Work task = In the entries below, find the line with "Nombre (460, 1900)" and transcribe it and every line after it exactly, through the last line, without pictures.

Provided data =
BEGIN
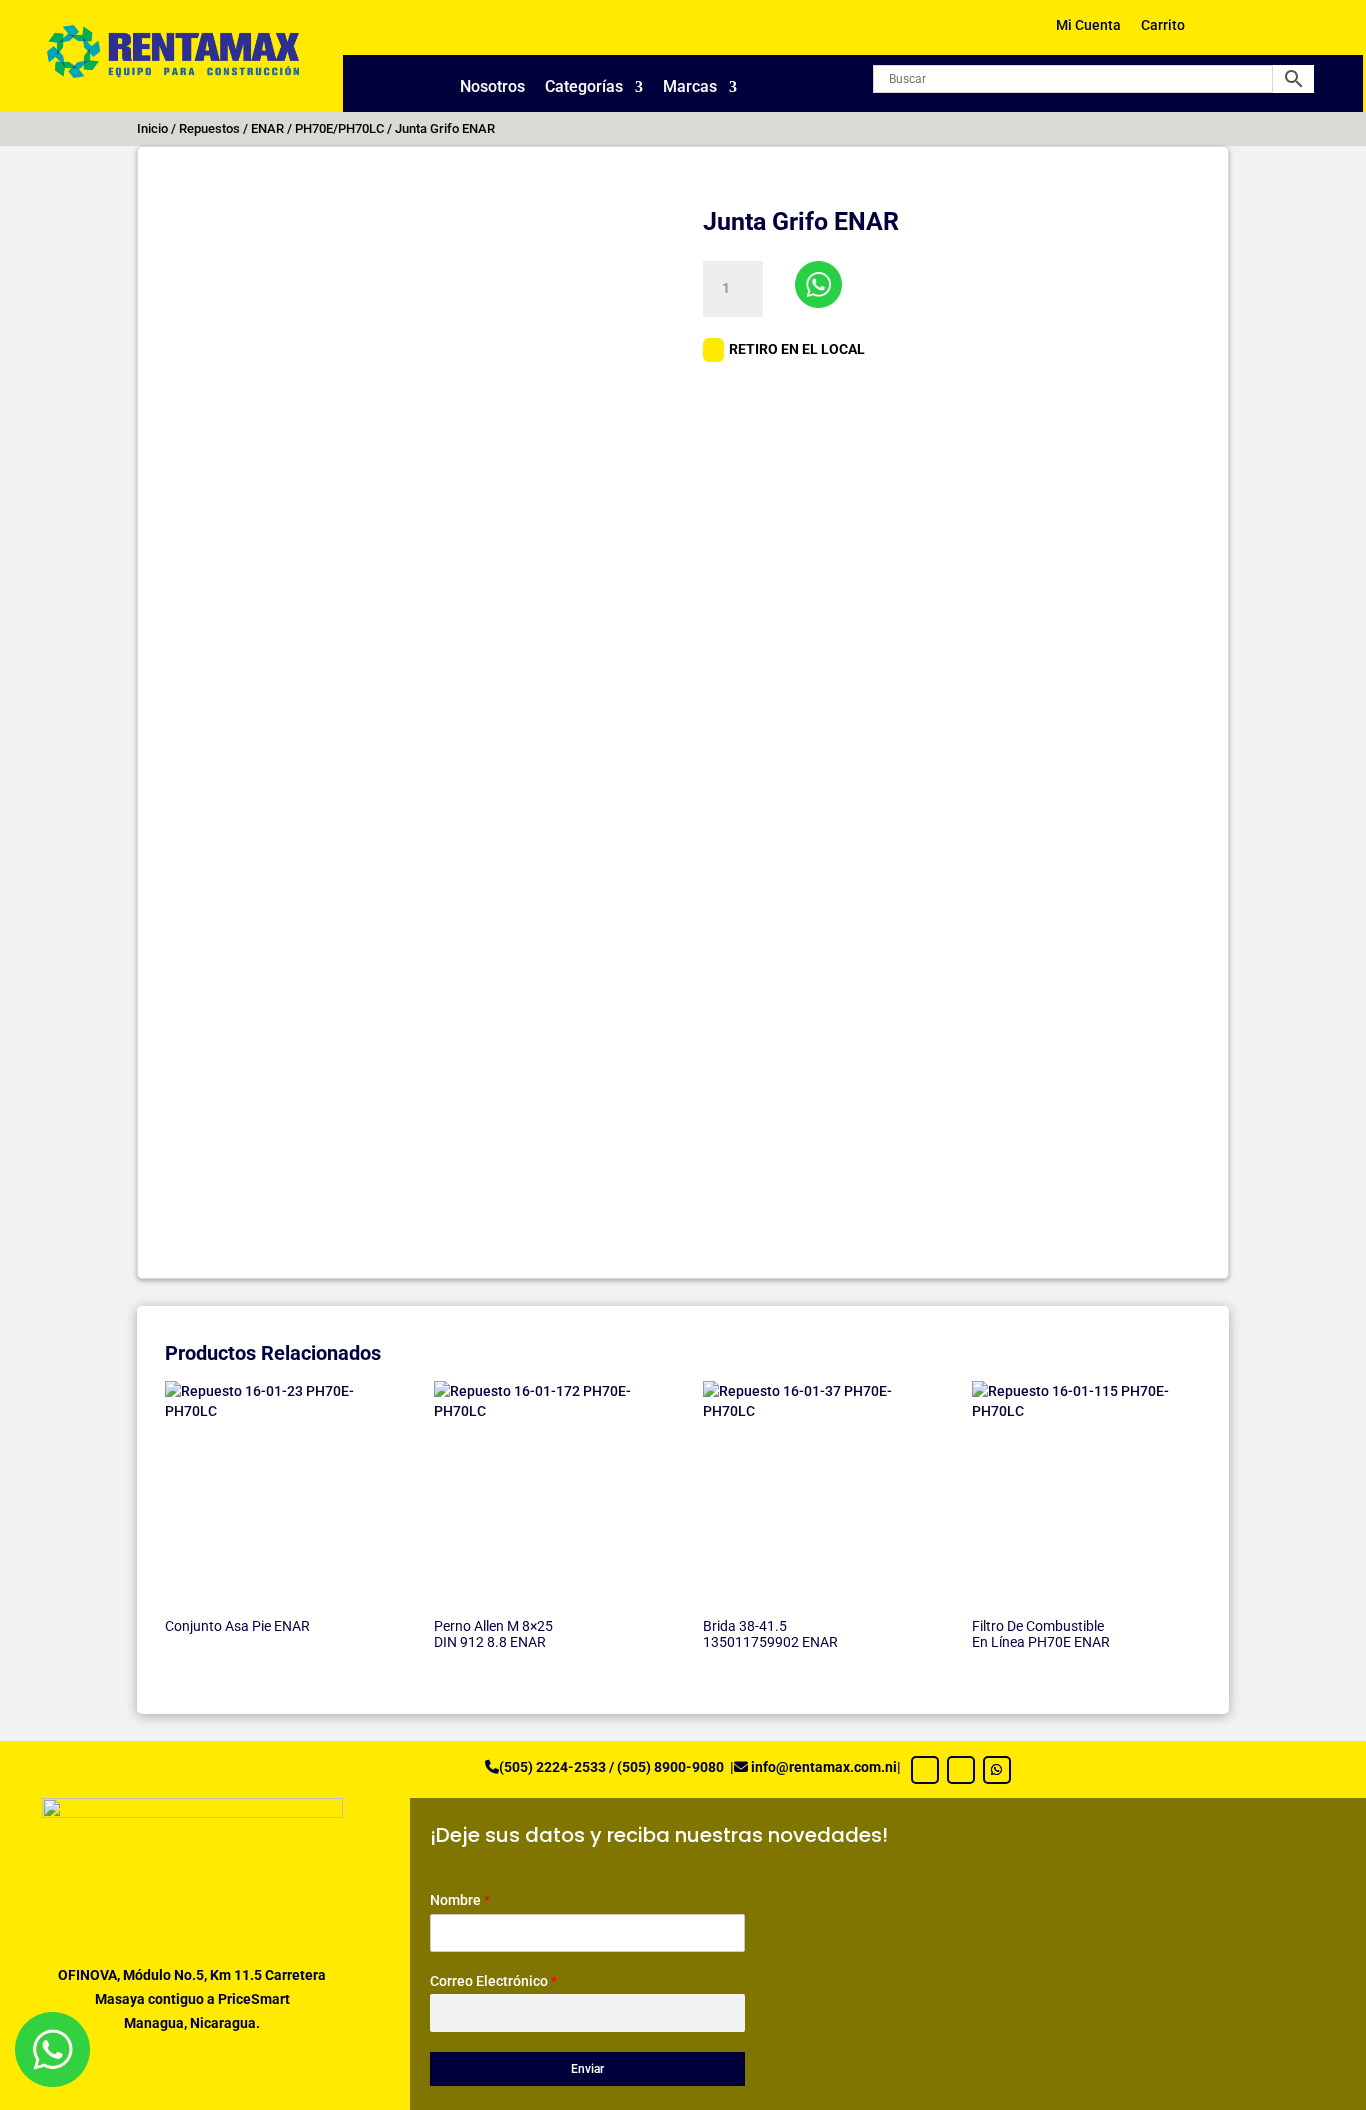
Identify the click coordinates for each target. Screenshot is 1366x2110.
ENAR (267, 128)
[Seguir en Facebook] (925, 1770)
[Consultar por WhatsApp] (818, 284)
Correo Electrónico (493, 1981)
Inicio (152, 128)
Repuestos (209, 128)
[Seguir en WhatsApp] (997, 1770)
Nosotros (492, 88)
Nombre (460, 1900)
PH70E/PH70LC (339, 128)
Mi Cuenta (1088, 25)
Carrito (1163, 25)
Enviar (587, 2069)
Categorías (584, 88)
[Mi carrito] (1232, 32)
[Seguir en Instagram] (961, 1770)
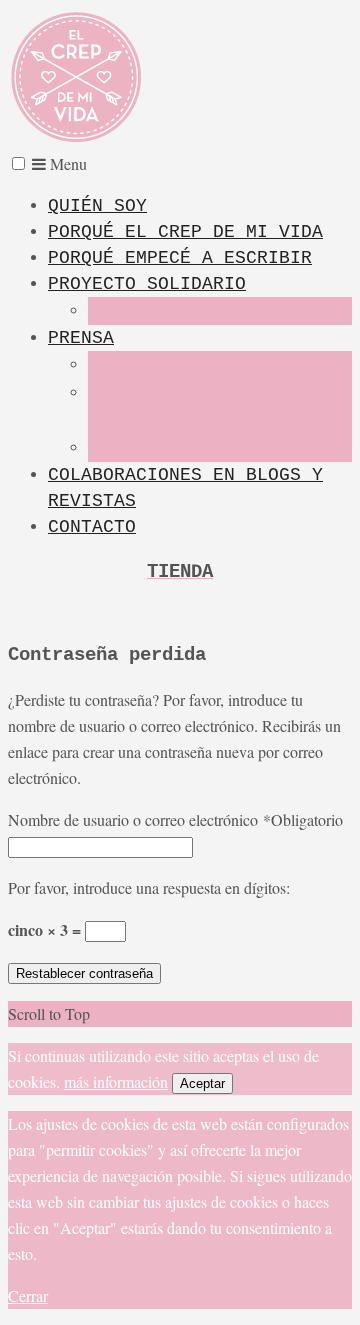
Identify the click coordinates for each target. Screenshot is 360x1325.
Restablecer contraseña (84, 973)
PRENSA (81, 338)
END
Answer section =
Nombre (460, 1900)
PH70E/PH70LC (339, 128)
Mi Cuenta (1088, 25)
Carrito (1163, 25)
Enviar (587, 2069)
Categorías (584, 88)
[Mi carrito] (1232, 32)
[Seguir en Instagram] (961, 1770)
Identify the click coordinates for each target. Screenshot is 360x1325.
Restablecer contraseña (84, 973)
PRENSA (81, 338)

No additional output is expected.